To better manage patient health, healthcare systems are looking for innovative ways to manage health risk. And to better manage patient health, NorthShore University HealthSystem is encouraging patients to add a genetic test to their annual physical.
While NorthShore gauges patient interest in taking the test and helps patients choose what types of screening they may want, patients must pay for any testing themselves, according to an article in Business Insider. The hospital uses an algorithm that scans a patient’s EHR information to determine the appropriate tests. Because those tests tend to be relatively specific and the science behind the testing changes constantly, the hospital expects such testing to be done annually, rather than as a one-time screening.

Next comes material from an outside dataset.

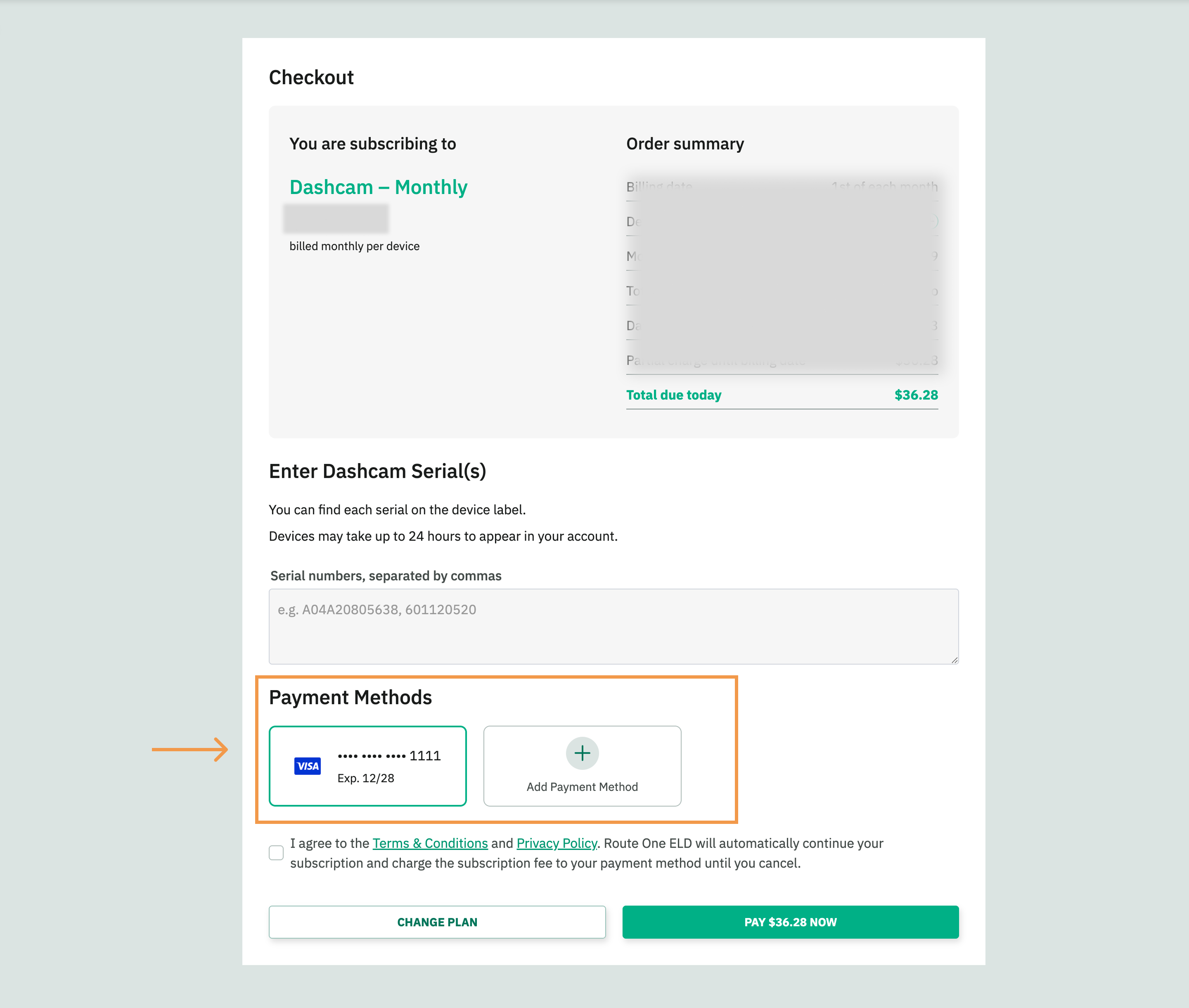Click the Serial numbers field label
This screenshot has height=1008, width=1189.
click(386, 575)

As healthcare providers take on more risk for patient health in the context of value-based care, facilities like NorthShore feel a need to be “more proactive” about keeping patients healthy, rather than focusing solely on treating them when they become ill, Peter Hulick, M.D., the facility’s director of the Center for Personalized Medicine, told the publication
Some analysts have already dubbed the advent of consumer genetic testing a turning point for the practice of precision medicine, which uses genetic data to attempt to predict conditions to which patients may be prone, such as cancers that carry a known hereditary risk. Whether precision medicine warrants the positive buzz remains an open question, however, especially as labs responsible for genetic testing have come under scrutiny for aggressive marketing efforts and alleged kickback schemes.

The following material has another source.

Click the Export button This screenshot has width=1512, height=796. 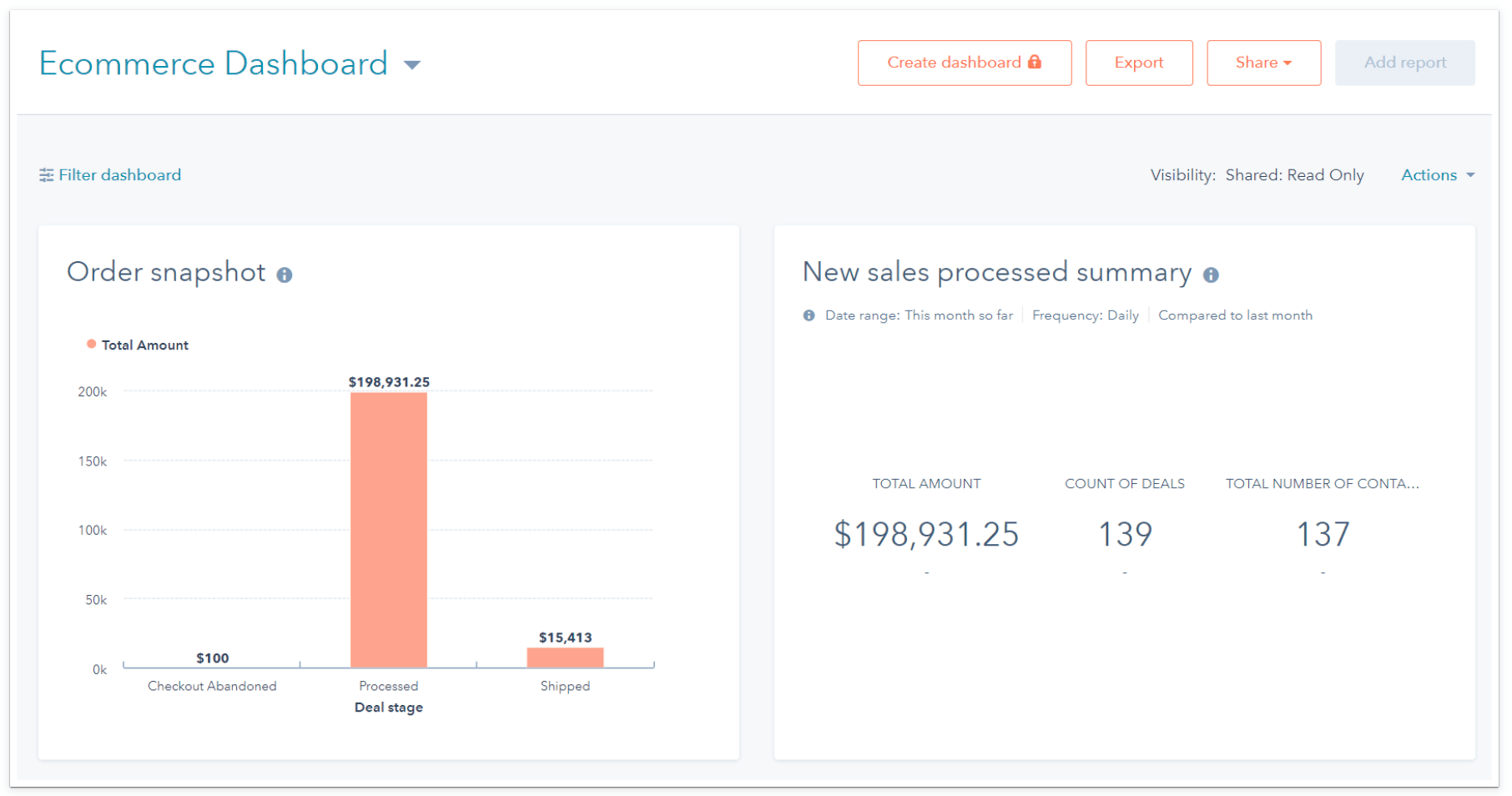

Some of the questions surrounding the efficacy of genetic testing stem from the relative novelty of the field, so part of NorthShore’s mission in adding the tests lies in fleshing out the type of value such tests may have, according to the article.
Scientific data aside, the tests have been good for patient satisfaction, according to Hulick. He says offering the option of genetic testing has generated positive feedback, even among patients whose histories did not indicate a need to do any testing.